I recently read the article about the sperm bank that wouldn’t take ginger sperm, cause no one wants ginger babies. I can’t say it didn’t sting a little. “We can be hot” I thought, and went on Google Images to look at hot redheads to boost my self esteem a wee bit.   

I’m not a carrot top ginger, more strawberry blonde (so I’m told) but either way, don’t see what the big fuss is about. Stereotypically redheads are usually viewed as “untrustworthy, mischievous, temperamental, and lustful.” I’m still not seeing the negative here. I like to be mischievous and lustful. It’s good for the skin. I have great skin. Two separate sex studies in both Germany and England found that women with red hair have sex more often. Now how is any of this boding poorly for redheads so far?

With the obvious exception of being glad I wasn’t born in ancient Egypt, where they apparently used to burn red-haired girls alive. Reason? They were “unlucky.” Of course they were fucking unlucky, miserable psychos were burning them alive. Greek myths indicated that redheads would turn into vampires when they die (non-ginger Twilight fans should be jealous) and witch-hunting manuals of medieval Europe spread the word that red hair, green eyes and freckles were marks of a witch. Specifically for these beliefs alone, I was proud as punch to be a kid with rare red hair. Suck it, I thought. I’m special. I’m a witch. I especially thought I must have magical powers on account of having one green eye and one blue eye. That surely means something kick ass, I figured. Pipi Longstockings has red hair, I thought. And her Dad’s a pirate and her animals can talk. I was connecting the dots in the most logical way I knew how. And it was all win-win.

However, on the tail end of High School, I must admit I got a sad sneaky idea in my head that any shade resembling red, auburn, strawberry blonde, ginger, or otherwise equalled ugly. I dated a stellar guy for a short time who offered to pay for me to visit a tanning salon and bleach my hair. Which was a high point. So in time I began highlighting my hair and easily passed for a natural blonde. People made ginger jokes about other people around me all the time, never guessing my true secret identity. Hilarious!

This morning I read a sad story about a boy who killed himself due to bullying. Bullying wankers, I thought. People pick on a minority only when they feel insecure within themselves. Apparently the highest percentage of natural redheads is found in Scotland (13%) followed by Ireland (10%) but the United States for example, only has about 2%. So that makes us an easy target. Luckily scientific studies have demonstrated that redheads require 20-30% more anaesthetic than others to receive the same level of sedation. So basically, we are more hard ass than the rest of you pussies.
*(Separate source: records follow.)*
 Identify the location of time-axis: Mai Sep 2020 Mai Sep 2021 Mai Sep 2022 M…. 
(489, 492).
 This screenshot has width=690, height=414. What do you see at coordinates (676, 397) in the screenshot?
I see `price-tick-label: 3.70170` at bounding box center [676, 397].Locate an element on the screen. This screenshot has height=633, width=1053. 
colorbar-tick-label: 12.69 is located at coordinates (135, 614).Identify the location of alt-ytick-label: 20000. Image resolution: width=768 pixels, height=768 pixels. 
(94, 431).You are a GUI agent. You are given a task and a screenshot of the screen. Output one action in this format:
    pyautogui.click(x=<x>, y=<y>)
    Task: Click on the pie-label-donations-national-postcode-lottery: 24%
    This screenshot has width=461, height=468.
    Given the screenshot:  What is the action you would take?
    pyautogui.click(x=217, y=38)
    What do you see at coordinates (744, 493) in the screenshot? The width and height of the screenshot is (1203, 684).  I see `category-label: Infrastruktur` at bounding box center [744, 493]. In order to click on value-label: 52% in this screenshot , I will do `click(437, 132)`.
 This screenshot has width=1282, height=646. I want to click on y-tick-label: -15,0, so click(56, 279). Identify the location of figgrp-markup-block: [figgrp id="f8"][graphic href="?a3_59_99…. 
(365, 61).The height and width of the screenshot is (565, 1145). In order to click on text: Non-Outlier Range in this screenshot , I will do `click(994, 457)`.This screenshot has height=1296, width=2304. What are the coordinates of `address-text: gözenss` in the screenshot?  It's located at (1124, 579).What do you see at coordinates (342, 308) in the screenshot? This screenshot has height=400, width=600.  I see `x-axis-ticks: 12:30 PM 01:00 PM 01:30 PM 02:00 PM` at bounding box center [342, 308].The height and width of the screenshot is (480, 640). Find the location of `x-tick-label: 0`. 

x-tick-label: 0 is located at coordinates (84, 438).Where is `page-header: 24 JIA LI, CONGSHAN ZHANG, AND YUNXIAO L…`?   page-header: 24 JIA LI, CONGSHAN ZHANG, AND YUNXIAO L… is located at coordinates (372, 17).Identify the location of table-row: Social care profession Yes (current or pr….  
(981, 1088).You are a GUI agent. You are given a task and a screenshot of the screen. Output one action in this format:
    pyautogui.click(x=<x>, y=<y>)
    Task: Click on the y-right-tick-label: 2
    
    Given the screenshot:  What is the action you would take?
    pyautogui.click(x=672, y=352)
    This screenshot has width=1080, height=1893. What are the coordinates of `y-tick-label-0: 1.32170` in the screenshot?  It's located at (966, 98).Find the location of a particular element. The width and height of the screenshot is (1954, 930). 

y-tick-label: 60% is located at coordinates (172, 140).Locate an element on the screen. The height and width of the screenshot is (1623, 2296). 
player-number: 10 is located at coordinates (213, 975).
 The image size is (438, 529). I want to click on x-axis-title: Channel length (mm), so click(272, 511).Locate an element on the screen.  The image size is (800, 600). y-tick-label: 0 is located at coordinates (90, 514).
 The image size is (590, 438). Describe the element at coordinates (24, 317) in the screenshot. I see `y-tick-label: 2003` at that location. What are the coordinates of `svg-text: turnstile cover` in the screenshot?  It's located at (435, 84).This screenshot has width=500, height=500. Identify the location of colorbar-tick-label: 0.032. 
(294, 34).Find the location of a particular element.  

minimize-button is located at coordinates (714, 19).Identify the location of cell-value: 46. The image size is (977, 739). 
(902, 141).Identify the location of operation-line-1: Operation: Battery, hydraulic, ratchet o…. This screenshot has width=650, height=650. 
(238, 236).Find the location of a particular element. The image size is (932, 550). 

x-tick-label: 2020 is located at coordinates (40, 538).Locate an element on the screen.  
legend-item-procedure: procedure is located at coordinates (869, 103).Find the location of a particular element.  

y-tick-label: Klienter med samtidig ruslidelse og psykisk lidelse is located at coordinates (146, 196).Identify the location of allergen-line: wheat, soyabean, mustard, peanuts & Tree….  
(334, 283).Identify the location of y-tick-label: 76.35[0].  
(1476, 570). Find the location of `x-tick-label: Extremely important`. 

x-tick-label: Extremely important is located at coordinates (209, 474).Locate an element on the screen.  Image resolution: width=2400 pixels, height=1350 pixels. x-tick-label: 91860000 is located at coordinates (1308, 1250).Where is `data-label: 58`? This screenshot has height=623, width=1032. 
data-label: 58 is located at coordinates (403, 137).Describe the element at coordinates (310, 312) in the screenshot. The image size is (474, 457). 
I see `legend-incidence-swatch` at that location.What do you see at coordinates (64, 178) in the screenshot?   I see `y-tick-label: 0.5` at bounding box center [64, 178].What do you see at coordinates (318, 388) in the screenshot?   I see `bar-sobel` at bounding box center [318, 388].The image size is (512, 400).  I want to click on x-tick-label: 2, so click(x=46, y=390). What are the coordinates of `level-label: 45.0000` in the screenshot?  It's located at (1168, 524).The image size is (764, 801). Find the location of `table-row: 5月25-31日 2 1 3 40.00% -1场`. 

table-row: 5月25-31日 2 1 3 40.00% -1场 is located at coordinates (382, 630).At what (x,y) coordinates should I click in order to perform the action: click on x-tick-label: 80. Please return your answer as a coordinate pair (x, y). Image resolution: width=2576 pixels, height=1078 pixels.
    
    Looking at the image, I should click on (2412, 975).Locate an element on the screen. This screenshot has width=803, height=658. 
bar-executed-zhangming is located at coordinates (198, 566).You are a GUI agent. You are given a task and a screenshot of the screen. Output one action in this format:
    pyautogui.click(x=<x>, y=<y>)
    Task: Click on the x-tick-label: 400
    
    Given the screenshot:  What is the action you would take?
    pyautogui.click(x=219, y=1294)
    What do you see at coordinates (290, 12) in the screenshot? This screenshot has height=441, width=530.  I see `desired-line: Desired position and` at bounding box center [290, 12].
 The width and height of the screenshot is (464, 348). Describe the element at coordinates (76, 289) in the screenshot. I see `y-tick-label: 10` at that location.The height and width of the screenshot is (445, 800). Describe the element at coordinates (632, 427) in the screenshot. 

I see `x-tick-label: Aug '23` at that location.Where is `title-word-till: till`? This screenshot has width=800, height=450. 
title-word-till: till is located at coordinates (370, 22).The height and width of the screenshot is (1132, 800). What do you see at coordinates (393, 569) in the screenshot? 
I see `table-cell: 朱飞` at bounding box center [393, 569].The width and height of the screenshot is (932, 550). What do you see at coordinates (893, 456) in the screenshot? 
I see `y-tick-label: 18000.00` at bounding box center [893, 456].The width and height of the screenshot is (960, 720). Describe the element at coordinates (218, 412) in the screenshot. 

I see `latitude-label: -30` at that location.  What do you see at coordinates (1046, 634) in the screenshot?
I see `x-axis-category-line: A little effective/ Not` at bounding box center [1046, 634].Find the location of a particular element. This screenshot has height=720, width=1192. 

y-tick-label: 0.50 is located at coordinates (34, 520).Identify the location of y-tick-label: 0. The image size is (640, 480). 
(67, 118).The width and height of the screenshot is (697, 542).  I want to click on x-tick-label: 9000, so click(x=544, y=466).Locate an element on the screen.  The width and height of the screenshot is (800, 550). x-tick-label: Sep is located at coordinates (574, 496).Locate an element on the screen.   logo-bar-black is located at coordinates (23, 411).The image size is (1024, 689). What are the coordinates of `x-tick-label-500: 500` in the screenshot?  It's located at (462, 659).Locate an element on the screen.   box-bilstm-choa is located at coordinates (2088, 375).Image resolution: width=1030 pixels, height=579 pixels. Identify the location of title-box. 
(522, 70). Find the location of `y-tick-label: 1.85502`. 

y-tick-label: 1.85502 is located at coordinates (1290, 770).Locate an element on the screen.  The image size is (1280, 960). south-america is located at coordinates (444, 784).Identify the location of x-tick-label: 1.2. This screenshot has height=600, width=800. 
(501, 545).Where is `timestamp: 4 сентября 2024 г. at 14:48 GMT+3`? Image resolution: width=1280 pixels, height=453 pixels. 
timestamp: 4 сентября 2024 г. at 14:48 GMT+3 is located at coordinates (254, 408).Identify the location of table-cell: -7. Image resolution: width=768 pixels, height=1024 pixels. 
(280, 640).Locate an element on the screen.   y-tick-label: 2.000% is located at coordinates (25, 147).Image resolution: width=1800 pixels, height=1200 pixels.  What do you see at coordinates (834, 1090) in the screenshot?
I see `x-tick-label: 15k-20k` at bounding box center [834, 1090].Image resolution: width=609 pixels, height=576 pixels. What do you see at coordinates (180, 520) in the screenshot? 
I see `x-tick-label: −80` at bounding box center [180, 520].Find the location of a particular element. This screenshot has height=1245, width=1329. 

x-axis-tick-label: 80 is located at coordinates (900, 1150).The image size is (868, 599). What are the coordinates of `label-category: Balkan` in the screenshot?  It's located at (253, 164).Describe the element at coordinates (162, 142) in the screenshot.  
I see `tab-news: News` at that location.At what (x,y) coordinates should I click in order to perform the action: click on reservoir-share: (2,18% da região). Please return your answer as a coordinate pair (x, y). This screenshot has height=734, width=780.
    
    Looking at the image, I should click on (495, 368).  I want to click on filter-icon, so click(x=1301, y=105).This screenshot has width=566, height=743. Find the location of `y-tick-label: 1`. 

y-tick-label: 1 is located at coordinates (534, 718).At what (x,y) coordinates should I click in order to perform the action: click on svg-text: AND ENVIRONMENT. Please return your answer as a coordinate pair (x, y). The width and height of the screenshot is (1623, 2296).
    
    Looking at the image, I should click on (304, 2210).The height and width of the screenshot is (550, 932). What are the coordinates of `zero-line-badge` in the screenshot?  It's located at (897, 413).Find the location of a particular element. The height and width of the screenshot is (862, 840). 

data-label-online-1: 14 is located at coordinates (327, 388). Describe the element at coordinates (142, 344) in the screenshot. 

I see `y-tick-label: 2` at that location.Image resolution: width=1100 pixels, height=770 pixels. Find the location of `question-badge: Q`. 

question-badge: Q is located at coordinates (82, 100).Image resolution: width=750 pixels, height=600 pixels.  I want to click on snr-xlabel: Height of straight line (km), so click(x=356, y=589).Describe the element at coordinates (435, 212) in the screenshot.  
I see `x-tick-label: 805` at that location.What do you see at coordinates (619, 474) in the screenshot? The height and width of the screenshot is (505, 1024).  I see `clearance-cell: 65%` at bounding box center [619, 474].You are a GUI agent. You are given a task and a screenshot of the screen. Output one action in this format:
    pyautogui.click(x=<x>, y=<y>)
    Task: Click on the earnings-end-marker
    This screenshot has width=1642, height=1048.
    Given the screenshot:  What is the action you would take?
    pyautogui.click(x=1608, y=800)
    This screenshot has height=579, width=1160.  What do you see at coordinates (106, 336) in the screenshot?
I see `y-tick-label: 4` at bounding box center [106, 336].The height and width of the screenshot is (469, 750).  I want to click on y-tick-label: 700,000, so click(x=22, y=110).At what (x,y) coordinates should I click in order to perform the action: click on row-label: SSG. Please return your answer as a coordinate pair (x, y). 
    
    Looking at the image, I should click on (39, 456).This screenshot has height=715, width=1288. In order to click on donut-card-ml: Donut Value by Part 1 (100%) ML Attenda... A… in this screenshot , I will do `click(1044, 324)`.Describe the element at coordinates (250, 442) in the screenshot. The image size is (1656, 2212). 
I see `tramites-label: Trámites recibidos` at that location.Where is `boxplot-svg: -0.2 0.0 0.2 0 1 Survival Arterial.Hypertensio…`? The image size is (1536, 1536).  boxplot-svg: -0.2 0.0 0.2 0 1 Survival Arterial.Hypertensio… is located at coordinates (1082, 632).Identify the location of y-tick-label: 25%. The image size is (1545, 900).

Finally, in defence of gingers, I was recently approached by a stranger who was like “so… are you… ginger?” I sort of looked down and mumbled “yes sir”. He replied “it’s just that, it looks like you could be blonde, but then you’re ginger.” I said “right”. He carried on, babbling awkwardly, before announcing that you don’t see too many Asian gingers and what would it be like for an Asian and a ginger to make a baby? (He was Asian). So horrible bizarre awkward pick-up moment aside, it seems he was after my ginger eggs - great success! And who says gingers aren’t in demand? Hahahaha.